Não é demais lembrar a Súmula 17 do Pretório Excelso: "Durante o período previsto no § 1º do artigo 100 da Constituição, não incidem juros de mora sobre os precatórios que nele sejam pagos".
Esse verbete, com a devida venia, não pacifica a discussão acerca dos juros, uma vez que parece não haver dúvida da não incidência dos juros, se paga a dívida no prazo. Entretanto, havia quem pensasse diversamente. Daí a súmula.
O § 13, por sua vez, propicia a cessão dos precatórios, o que, até então, era objeto de discussão, se utilizado o crédito pelo cessionário como forma de propiciar a compensação com crédito tributário, haja vista a repercussão geral aqui já mencionada.
De todo modo, possível sim, agora, a cessão parcial ou total do crédito por precatório, mas a sub-rogação do credor encontra barreira quanto aos direitos dos §§ 2º e 3º (humanitário e pessoas com 60 anos de idade ou mais; requisitório de pequeno valor).
O cessionário, destarte, sujeita-se ao precatório regular (alimentar ou ordinário), sem ditas preferências, qualquer que seja o valor do crédito.
Agiu bem o legislador, porque o direito do § 2º é personalíssimo e, portanto, intransferível. Já no tocante ao RPV, evidente a possibilidade de a sub-rogação gerar a concentração de várias requisições de pequeno valor em favor de um único cessionário, que teria primazia no recebimento, resultando frustrado o objetivo do instituto.
A cessão, pela disposição, independe do beneplácito do devedor, mas produzirá efeitos somente após comunicação, por petição, ao Tribunal de origem e à entidade devedora (§ 14).
Veja-se, ainda, que o 5º da Emenda consolida todas as cessões realizadas até seu advento, independentemente de outras formalidades.
O § 15 permite, para Estados, o DF e os Municípios, regime especial de liquidação dos precatórios, conforme lei complementar à Constituição Federal, dispondo sobre vinculação de receita corrente líquida, forma e prazo de liquidação.
Está aberta a porta aí para mais novidades, com possibilidade de abusos, considerado ser bastante, agora, lei complementar, cujos projetos, como sabido, seguem trâmite mais simples do que os das emendas constitucionais.
Evidente que essa lei somente poderá ter vigência para o futuro (art. 5º, XXXVI, da CF/88), embora o art. 97 do ADCT, introduzido pelo art. 2º da Emenda, pretenda emprestar a ela efeito retroativo.
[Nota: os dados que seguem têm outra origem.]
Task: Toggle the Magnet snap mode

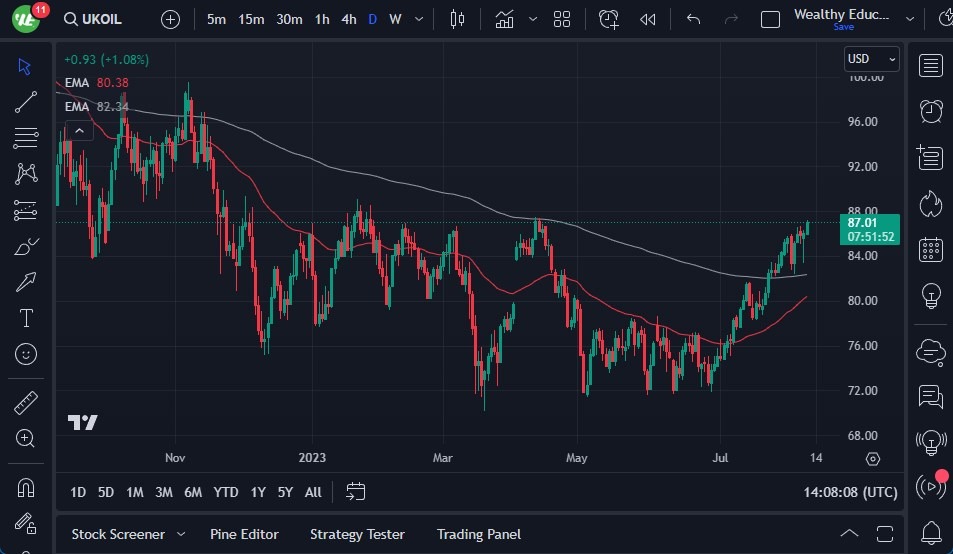Action: (26, 488)
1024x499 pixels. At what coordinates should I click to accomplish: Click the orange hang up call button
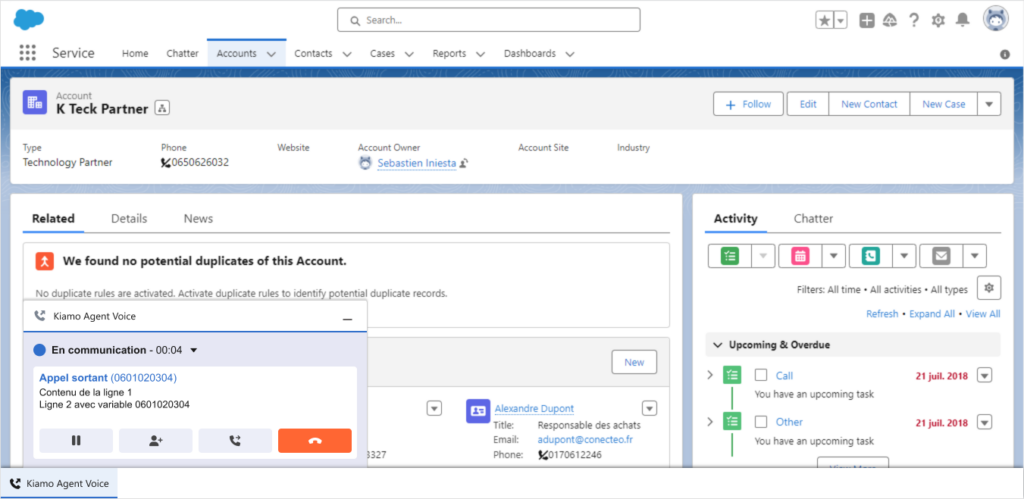click(x=315, y=441)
Em relação à constitucionalidade dessa retroatividade, trataremos mais adiante.
Por fim, o § 16 permite que a União, a seu critério exclusivo e na forma da lei, assuma débitos oriundos de precatório de Estados, Distrito Federal e Municípios, refinanciando-os diretamente.
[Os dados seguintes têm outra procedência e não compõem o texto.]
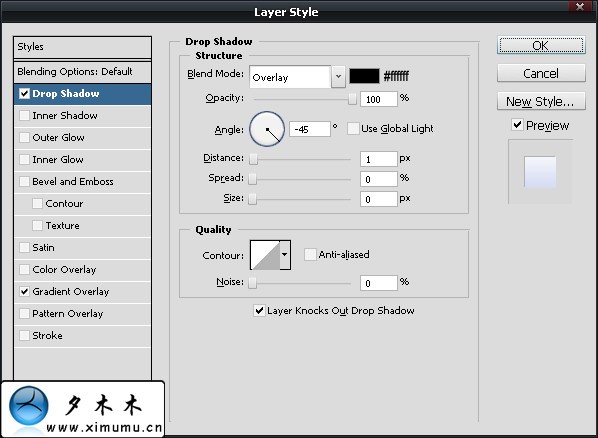
Task: Click the contour curve thumbnail
Action: (x=265, y=255)
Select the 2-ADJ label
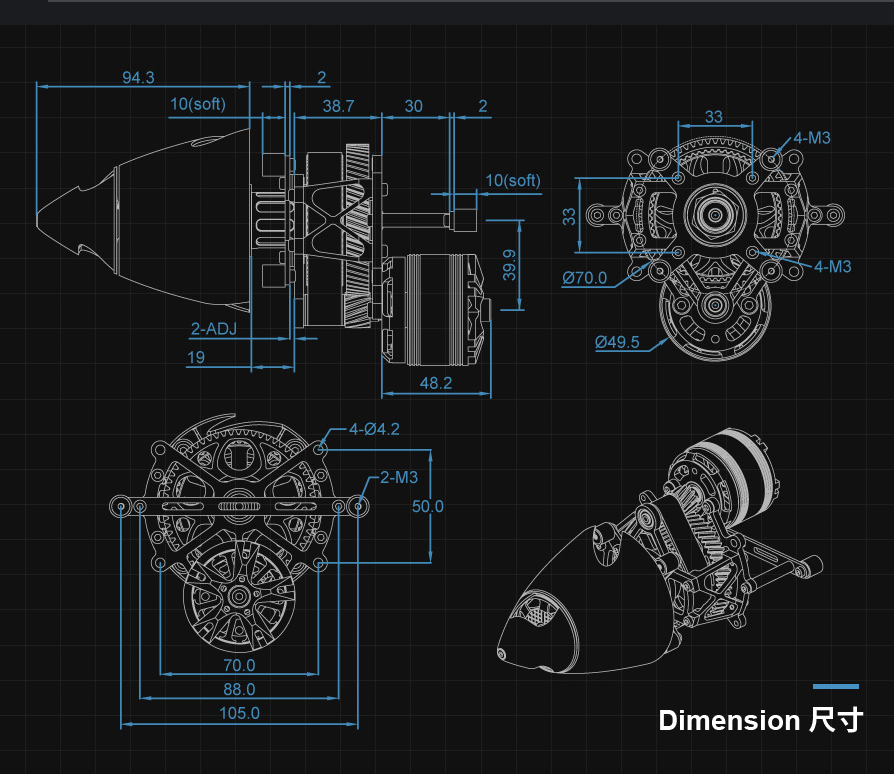Screen dimensions: 894x774 215,328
Esse mecanismo é de suma importância e, se usado com seriedade, pode propiciar a liquidação mais célere dos precatórios, prevenindo intervenção federal ou estadual. Com propriedade, lembra o professor Marçal Justen Filho, todavia, que essa assunção pode vir a ser praticada negativamente, por meio do tráfico de influência e negociatas [07] .
O dispositivo, de todo modo, não é autoaplicável, porque dependente de lei.